Georgetown backdrop

People

E.J. Dionne, Jr. headshot

E.J. Dionne, Jr.

Senior Research Fellow

University Professor

Latest Updates

November 13, 2024

Dionne and Wallis Discuss Religion, Politics, and the 2024 U.S. Elections

Senior Research Fellow E.J. Dionne and Research Fellow Jim Wallis will participate in the November 20 event "Religion, Politics, and the 2024 U.S. Elections: What Happened and What Comes Next?" The panel will explore insights on the conservative Christian vote in the 2024 election and examine the role of Christian nationalist networks in election denialism and the January 6 Insurrection.

Profile

E.J. Dionne is a senior research fellow at the Berkley Center, University Professor in the Foundations of Democracy and Culture teaching in Georgetown University's McCourt School of Public Policy and Government Department, and a leading scholar and commentator on religion in U.S. politics. In addition, since fall 2017 he has been William H. Bloomberg Visiting Professor at Harvard Divinity School and the Harvard Kennedy School.
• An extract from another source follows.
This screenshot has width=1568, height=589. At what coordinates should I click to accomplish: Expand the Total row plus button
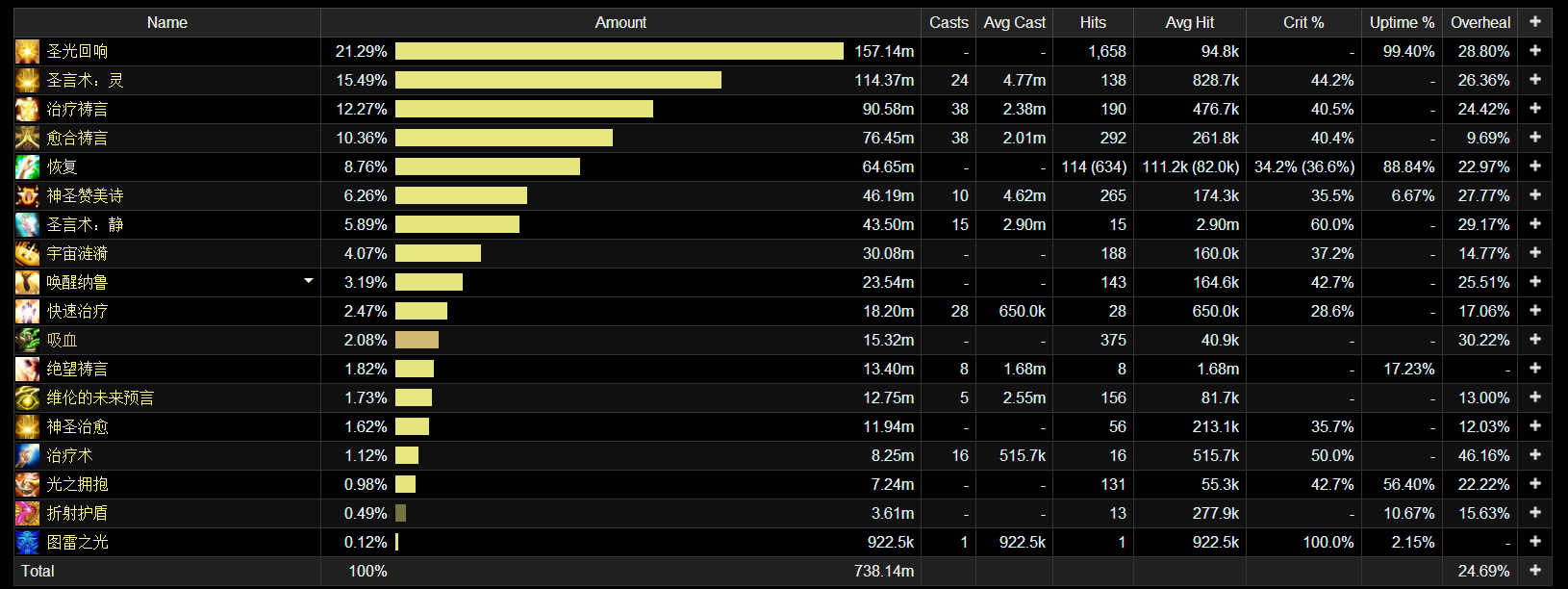[1534, 571]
The W. Averell Harriman Chair and senior fellow in the Governance Studies program at the Brookings Institution, Dionne writes a column for the Washington Post that is syndicated in over 200 outlets nationally and abroad. His books include One Nation After Trump: A Guide for the Perplexed, the Disillusioned, the Desperate, and the Not-Yet Deported (2017, with Norman J. Ornstein and Thomas E. Mann); Why the Right Went Wrong: Conservatism: From Goldwater to Trump and Beyond (2016); Our Divided Political Heart: The Battle for the American Idea in an Age of Discontent (2012); Souled Out: Reclaiming Faith and Politics After the Religious Right (2008); Stand Up Fight Back: Republican Toughs, Democratic Wimps, and the Politics of Revenge (2004); They Only Look Dead: Why Progressives Will Dominate The Next Political Era (1996); and Why Americans Hate Politics (1991), which won the Los Angeles Times Book Prize and was a National Book Award nominee.

Dionne was series co-editor of the Pew Forum Dialogues on Religion & Public Life and has also edited or co-edited a number of other volumes, including Community Works: The Revival of Civil Society in America (Brookings Press, 1998); What's God Got to Do with the American Experiment (Brookings Press, 2000), co-edited with John DiIulio, Jr.; Bush v. Gore (Brookings Press, 2000) co-edited with William Kristol; Sacred Places, Civic Purposes: Should Government Help Faith-Based Charity? with Ming Hsu Chen (Brookings Press, 2001); and United We Serve: National Service and the Future of Citizenship with Kayla Meltzer Drogosz and Robert E. Litan (Brookings Press, 2003).